Sounds well reasoned out to me. I have no respect for WS, but defer to their BS on how it should be handled. If keeping it under wraps best suits the situation, great. If the WS has been completely forthcoming, remorseful, and is working hard, it seems fine to stay quiet.

If the BS just can't stand remaining silent, then the WS will just have to find a way to adjust, much like their partner was forced to adjust to betrayal.



Lemons_ said:


> My husband likes everyone to believe that we are a happy perfect couple with no issues and it made me cringe every time someone said "awww what a amazing husband you have".


If anything would make you feel like you just have to open your mouth, this would be it.


----------



## VFW (Oct 24, 2012)

Affairs operate best in the dark, so exposing brings them to light and many times will stop the transgression. You may have been fortunate that it stopped, but as a rule I recommend exposing immediately. There is no shame on you, the cheating is his and the shame is his. It only applies to you, if you accept it on you.


----------



## MattMatt (May 19, 2012)

So, your husband feels that his cheating was not grounds for divorce, but that your exposing his cheating is grounds for divorce?:scratchhead: :wtf:


----------



## Lemons_ (Sep 10, 2013)

MattMatt said:


> So, your husband feels that his cheating was not grounds for divorce, but that your exposing his cheating is grounds for divorce?:scratchhead: :wtf:


i know right!


----------



## HarryDoyle (Jan 19, 2013)

Lemons_ said:


> Also My husband likes everyone to believe that we are a happy perfect couple with no issues and it made me cringe every time someone said "awww what a amazing husband you have".

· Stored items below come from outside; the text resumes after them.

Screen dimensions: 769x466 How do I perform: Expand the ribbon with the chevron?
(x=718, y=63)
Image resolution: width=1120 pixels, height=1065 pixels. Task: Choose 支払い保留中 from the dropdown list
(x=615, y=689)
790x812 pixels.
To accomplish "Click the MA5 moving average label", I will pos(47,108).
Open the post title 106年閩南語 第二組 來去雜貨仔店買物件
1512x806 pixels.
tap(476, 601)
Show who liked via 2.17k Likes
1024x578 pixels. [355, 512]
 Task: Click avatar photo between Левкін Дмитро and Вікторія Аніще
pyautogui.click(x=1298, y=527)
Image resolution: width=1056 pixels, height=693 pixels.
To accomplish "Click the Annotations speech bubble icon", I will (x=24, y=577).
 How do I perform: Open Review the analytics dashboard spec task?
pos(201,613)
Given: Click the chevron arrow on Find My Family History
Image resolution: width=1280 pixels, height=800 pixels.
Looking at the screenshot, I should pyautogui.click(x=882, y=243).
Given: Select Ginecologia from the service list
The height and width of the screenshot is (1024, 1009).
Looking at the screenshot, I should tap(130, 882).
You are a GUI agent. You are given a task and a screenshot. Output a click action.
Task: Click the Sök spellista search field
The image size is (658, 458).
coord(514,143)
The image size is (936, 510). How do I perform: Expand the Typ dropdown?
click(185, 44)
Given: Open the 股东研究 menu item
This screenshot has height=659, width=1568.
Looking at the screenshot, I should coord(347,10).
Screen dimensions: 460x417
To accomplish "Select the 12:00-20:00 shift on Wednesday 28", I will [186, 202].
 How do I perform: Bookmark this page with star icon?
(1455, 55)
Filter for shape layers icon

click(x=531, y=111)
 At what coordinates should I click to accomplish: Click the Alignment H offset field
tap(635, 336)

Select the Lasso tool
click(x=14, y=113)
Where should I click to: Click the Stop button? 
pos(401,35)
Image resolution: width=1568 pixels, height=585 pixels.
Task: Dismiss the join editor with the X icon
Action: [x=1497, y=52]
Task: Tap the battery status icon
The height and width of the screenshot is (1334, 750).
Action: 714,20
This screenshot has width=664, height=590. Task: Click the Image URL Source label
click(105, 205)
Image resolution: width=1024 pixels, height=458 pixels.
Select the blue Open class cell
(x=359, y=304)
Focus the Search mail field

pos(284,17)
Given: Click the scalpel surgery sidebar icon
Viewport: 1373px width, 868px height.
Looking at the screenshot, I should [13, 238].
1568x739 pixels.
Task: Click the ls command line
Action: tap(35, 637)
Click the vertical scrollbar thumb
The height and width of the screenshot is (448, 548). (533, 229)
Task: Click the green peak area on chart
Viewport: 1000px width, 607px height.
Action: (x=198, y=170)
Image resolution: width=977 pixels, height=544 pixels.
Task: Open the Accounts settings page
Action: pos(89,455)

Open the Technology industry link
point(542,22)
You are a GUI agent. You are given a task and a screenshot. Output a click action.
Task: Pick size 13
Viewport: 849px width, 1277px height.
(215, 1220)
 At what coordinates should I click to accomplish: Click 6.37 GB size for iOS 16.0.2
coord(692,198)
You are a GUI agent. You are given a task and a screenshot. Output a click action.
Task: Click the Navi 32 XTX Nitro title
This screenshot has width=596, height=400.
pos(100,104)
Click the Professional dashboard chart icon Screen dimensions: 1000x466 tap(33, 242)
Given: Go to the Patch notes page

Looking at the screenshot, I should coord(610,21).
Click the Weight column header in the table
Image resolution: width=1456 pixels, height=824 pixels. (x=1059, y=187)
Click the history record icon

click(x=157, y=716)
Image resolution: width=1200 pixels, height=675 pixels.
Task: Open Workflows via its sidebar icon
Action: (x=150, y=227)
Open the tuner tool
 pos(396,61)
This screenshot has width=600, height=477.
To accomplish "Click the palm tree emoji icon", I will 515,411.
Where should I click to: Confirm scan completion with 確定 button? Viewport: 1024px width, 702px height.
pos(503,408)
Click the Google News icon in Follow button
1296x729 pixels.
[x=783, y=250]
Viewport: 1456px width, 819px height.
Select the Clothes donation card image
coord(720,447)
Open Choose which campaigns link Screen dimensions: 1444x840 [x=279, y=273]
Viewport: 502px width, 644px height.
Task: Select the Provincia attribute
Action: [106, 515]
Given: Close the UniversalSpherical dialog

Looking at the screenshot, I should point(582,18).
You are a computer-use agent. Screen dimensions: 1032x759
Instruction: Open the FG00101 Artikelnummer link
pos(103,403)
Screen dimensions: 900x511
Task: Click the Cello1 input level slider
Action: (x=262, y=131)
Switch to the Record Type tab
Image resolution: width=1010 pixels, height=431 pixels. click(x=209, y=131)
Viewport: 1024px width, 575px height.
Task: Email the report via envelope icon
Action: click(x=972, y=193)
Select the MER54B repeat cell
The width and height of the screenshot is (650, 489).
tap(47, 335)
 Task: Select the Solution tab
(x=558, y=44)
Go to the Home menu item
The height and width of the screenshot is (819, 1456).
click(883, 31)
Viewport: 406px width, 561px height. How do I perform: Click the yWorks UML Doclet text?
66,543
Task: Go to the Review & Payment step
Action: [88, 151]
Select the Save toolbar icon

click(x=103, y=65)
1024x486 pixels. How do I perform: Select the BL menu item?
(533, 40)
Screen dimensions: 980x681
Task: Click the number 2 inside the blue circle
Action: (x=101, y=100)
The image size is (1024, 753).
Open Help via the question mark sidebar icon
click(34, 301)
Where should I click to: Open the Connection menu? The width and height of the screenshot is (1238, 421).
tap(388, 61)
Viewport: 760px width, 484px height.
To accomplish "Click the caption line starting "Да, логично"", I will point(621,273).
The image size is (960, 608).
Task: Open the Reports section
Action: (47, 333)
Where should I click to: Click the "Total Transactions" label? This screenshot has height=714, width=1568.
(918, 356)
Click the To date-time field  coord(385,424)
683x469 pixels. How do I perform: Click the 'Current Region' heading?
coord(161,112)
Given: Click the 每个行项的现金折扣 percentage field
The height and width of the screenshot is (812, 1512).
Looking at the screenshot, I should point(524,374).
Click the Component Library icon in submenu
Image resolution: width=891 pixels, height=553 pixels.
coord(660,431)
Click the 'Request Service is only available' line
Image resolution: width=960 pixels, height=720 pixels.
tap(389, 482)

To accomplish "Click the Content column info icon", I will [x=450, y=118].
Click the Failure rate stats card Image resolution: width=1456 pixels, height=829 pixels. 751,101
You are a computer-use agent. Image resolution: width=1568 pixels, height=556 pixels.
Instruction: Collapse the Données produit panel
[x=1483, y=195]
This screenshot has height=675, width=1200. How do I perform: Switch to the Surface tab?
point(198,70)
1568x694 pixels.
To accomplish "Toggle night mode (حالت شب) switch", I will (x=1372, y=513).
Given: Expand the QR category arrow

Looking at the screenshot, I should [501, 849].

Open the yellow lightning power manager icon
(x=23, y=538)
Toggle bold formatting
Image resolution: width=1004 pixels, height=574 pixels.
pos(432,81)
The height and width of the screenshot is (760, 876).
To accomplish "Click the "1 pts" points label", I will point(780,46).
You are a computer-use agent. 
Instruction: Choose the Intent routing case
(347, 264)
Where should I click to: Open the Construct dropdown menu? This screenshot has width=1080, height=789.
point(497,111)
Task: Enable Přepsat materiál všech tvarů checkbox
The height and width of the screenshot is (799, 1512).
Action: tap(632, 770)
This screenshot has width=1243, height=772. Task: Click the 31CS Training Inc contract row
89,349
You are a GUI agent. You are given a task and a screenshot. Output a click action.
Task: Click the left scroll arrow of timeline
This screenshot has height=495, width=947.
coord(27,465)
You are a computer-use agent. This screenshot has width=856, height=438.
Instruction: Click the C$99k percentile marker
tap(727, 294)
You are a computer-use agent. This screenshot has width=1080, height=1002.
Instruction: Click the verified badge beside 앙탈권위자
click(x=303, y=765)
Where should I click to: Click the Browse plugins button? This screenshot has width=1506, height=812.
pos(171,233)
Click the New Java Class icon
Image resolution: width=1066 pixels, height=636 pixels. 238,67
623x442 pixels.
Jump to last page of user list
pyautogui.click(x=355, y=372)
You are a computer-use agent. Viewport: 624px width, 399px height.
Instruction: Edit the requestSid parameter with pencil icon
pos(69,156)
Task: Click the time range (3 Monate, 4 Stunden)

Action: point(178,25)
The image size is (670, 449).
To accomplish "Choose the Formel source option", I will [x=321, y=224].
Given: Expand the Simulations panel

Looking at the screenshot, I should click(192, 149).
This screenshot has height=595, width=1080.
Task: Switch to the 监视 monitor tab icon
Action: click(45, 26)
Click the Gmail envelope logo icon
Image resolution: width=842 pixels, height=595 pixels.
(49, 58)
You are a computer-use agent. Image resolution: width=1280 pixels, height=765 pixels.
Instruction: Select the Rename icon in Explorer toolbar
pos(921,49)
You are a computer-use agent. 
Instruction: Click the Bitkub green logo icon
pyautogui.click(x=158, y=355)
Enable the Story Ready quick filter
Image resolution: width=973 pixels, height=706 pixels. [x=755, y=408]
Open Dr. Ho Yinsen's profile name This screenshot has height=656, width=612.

Unfortunately anyone trying to reconcile has to go through this crap. No matter how much exposure there is most people will never know the true story. We meet new people all the time and when they find out we've been married for 36 years they just assume we've got our act together. If they only knew.  I'm mean I'm not going to introduce my ww as "my cheating wife" (I'll admit, I have felt like it a few times), it's just something I'll have to live with.


----------



## dignityhonorpride (Jan 2, 2014)

*He* -- he, your husband who cheated on you -- "might as well leave because you told the secret?"

Yeah okay. 

How the heck did he think YOU felt when you found out he betrayed you in the worst way possible?

Talk about selfish. WOW.


----------



## NeverMore (Feb 24, 2013)

Sorry Lemons, it sounds like your H isn't truly sorry for what he did. If that's the case it's not even a true reconciliation without true remorse, which I don't think you have.


----------



## allwillbewell (Dec 13, 2012)

I chose not to expose for the same reason as OP: if reconciliation was successful, I didn't want our children to go through the pain I did by premature exposure. I did not want pity, nor the trash-talking, nor being the center of the gossip I knew would be generated by exposure. It was nobody's business but our own. I believed exposure would have been very detrimental to our attempts to R.

But I also had a personal reason: I was humiliated beyond description by the person I trusted the most in the world and sought to protect myself from the public humiliation I would feel by exposure.


----------



## ladymisato (Aug 5, 2014)

Lemons_ said:


> The point was that during the time he cheated i was not comfortable telling my friends and family. If i told them right after it happened all i would hear from most of them would be "leave" "get out of there" "you deserve better"... etc and I didn't want their words to sway my decision to work it out. So waiting a year later to tell them lets them now I have decided to work on my marriage and therefore they have no reason to say "you need to get out of there". Also My husband likes everyone to believe that we are a happy perfect couple with no issues and it made me cringe every time someone said "awww what a amazing husband you have".


You probably made the right choice then. And you have made the right choice now. He is upset that he got caught. Too bad for him.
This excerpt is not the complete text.